Why Field Service Organizations Should Embrace BYOD
After automating and optimizing scheduling, many of our customers see the greatest productivity gains and cost savings by implementing a mobile strategy. For companies with mobile workers and field service technicians, these gains occur through easy communication with each other and the back office. One example that many customers cite is the ability to gather customer data and billing information on-site and instantly transmit that information to the office, expediting the process, and ensuring high levels of accuracy.
How can your service organization take advantage of mobile trends? One way is to move to a bring-your-own-device (BYOD) model. The BYOD trend is making significant inroads in the business world and the shift of more and more offices to veritable digital workplaces is inevitable as mobile devices become more integrated within our daily lives.

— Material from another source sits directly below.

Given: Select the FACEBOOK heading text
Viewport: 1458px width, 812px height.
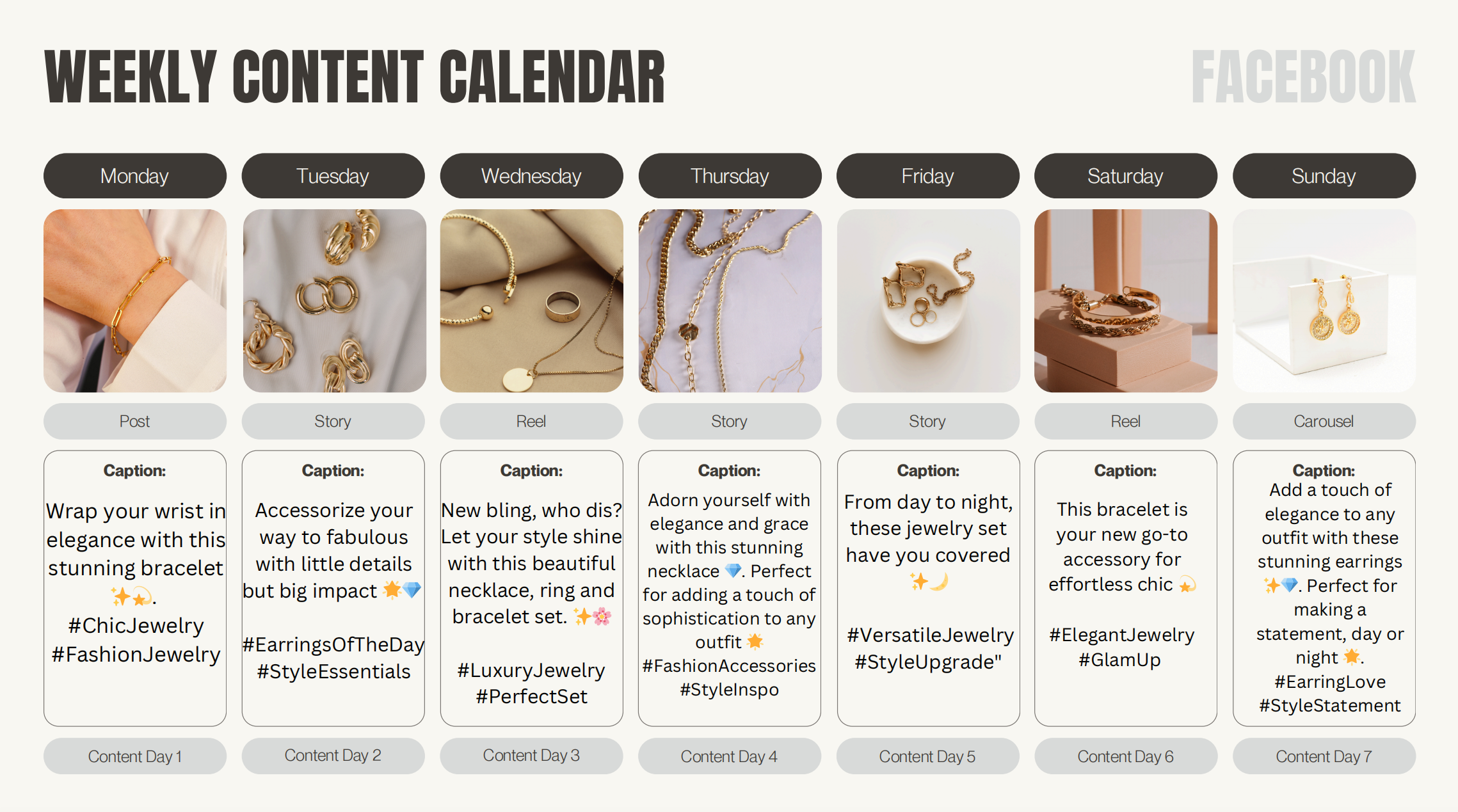Looking at the screenshot, I should point(1304,77).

The growing popularity of BYOD also stems from businesses’ desire to embrace flexible working and cloud-based collaborations and the best way to get ready for the changes and growth BYOD is yet to face is to gain insight into the needs of their employees’ and how and where they work, according to market researcher Forrester.
BYOD uptake is just getting started, according to Forrester’s report “Mobile Workforce Adoption Trends.” So far, BYOD has been finding expression in allowing staff members to use devices they choose on their own for work. The researcher warns that going forward, this is about to change and a crossover point may be reached in the near future where businesses will start to pay for the mobile devices used by their workers.
Forrester established that “anytime, anywhere” workers made up 29% of the global workforce in 2012 against 23% the previous year.
“Anytime, anywhere” employees are those who use three or more devices to perform their tasks, who work from several locations and use numerous apps. According to the study, this trend in worker behavior is yet to expand, as tablet use for work and home is seen staging a three-fold increase to 905 million units by 2017.
All of these figures point to the conclusion that firms should have “a very deep marketing understanding of who your employees are and what they use technology for” to be ready to meet the challenges BYOD will bring, Forrester said.
Of those questioned, 64% said that they use smartphones at their work desks, 69% use them at home and another 64% keep them close while traveling. When asked about their device preferences, 33% of employers stated that they would like to have an iPhone as their next work device, 32% chose a Windows-based tablet and 36% stated that they would be ready to cover part of the cost of a device they pick themselves, which, for Forrester, translates into a desire for owning a MacBook or iMac.